Les albums précédents exploraient jusqu’au zénith une montée en puissance dans sa vie, en s’interrogeant sur l’aliénation de l’adolescence, et la magnificence du premier contact avec la musique vécue comme un acte magique. Again est une nouvelle tentative de collaboration avec une version plus jeune de lui-même qui ne faisait pas nécessairement toute cette musique, mais l’aurait peut-être faite. « Maintenant, j’espère qu’il la fera, dit-il. Maintenant, je complète l’image que ce garçon a amorcée. La musique d’un potentiel d’alors me transforme aujourd’hui. »
Again est une histoire de transmission. Lorsque Lopatin a débuté la musique, le monde était inondé de post-rock, un genre qui fonctionne en expérimentant le temps et en l’étirant d’une façon parfaitement singulière. Pour cet album, il s’est demandé ce que ça donnerait s’il réfléchissait comme ça. Alors qu’il avait inventé sa musique en miroir de sa propre histoire, quelles décisions avaient pu l’empêcher d’accéder à certaines réalités ? Qu’avait-il décidé de faire, et pourquoi ?
Le bien nommé « Memories of Music » n’a rien à voir avec le post-rock, mais il en garde les idées : c’est un chef-d’œuvre baroque fait de sons finement ciselés, qui nous offre un espace à l’intérieur duquel le temps ne se déplace ni vers la gauche ni vers la droite, ni vers le haut ni vers le bas, mais partout, – en l’interrompant, en le figeant et en s’attardant sur les « et si » qu’il offre sans relâche. Et si, par exemple, Lee Ranaldo de Sonic Youth jouait sur ce morceau ? Et si l’immense talent de Jim O’Rourke se déployait également sur l’album ? Et si on avait Xiu Xiu, et Robert Ames du London Contemporary Orchestra agitant sa baguette pour que l’Ensemble NOMAD recrée l’arrangement orchestral d’« Elsewhere » ? Et si le joyeux mélange d’OPN, fait d’IA, de charabia guttural, de prog rock, de krautrock à toute berzingue, de crescendos sans fin, de glitchs ambient et de musique de film était couplé à une forme de nostalgie ?

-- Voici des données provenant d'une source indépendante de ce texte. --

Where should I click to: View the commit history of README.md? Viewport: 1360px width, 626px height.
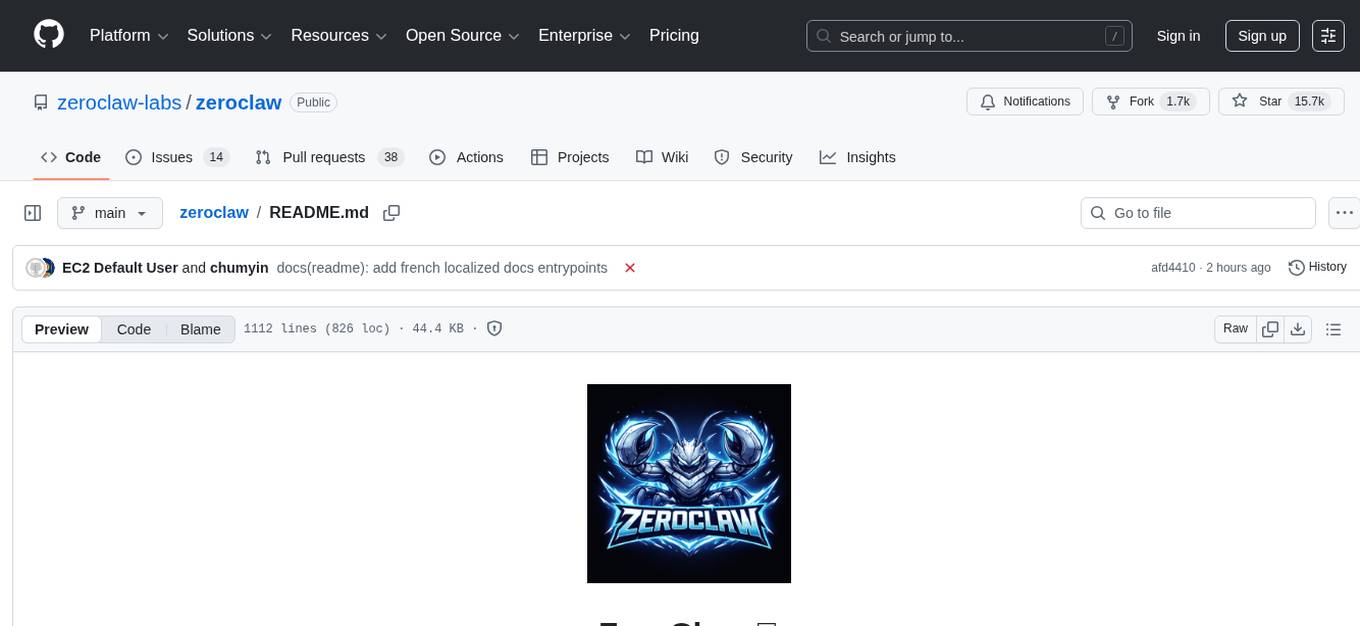click(1317, 267)
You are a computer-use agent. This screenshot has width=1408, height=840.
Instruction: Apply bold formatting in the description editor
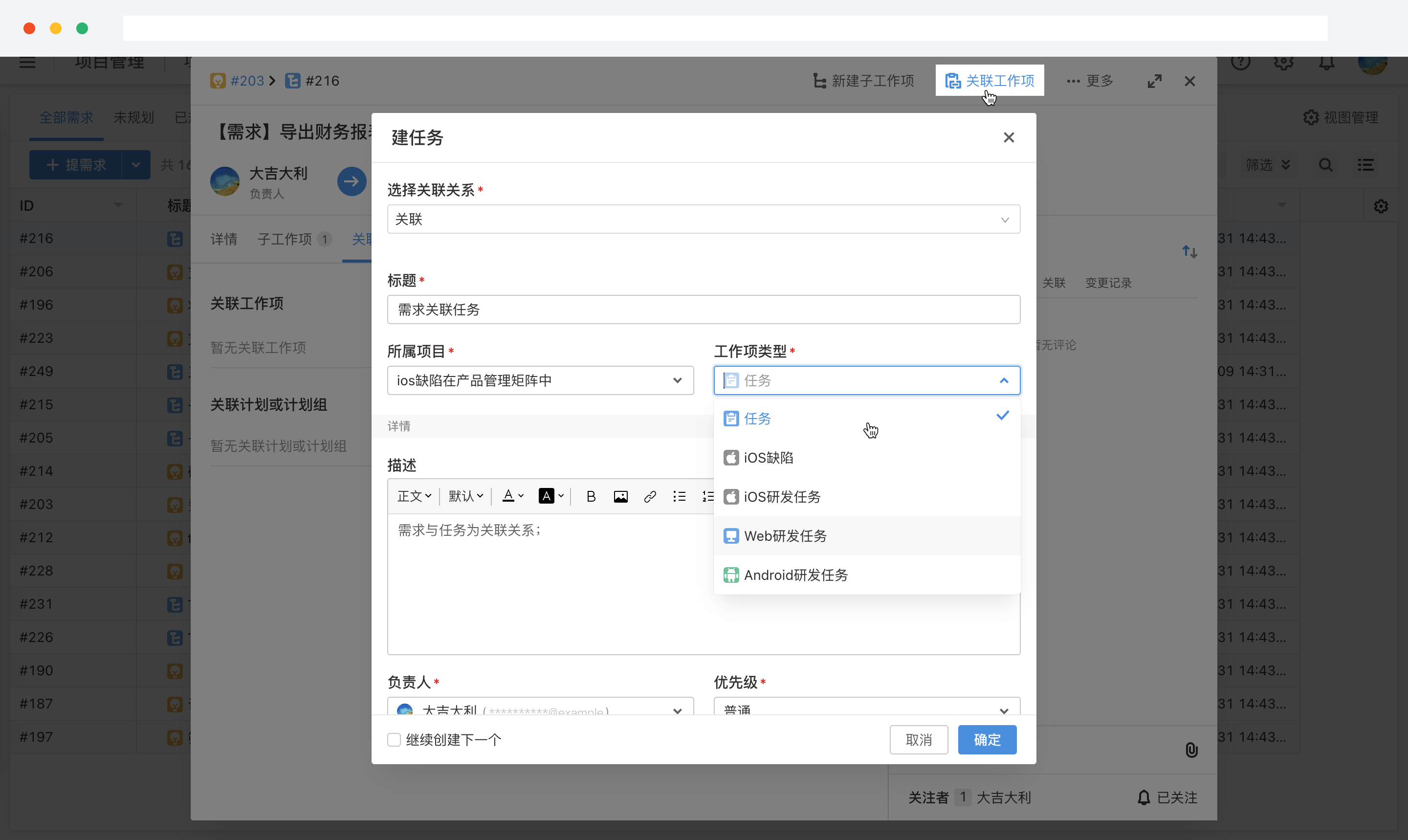pos(591,496)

Again est un enregistrement du temps, réorienté dans la direction de ce qui aurait pu advenir au point de non-retour. Again aime feindre la cohérence, et faire passer en douce de folles spéculations. « Chacun de mes disques est en quelque sorte un test de toutes les bizarreries possibles, dit-il. Pour m’assurer que je suis toujours capable de m’émerveiller. » Pas question de sentimentalisme. Again est une fantaisie électronique. Des fantasmes sur ce que nous sommes et avons été. Ou mieux, sur ce qu’on aimerait être capable d’éprouver.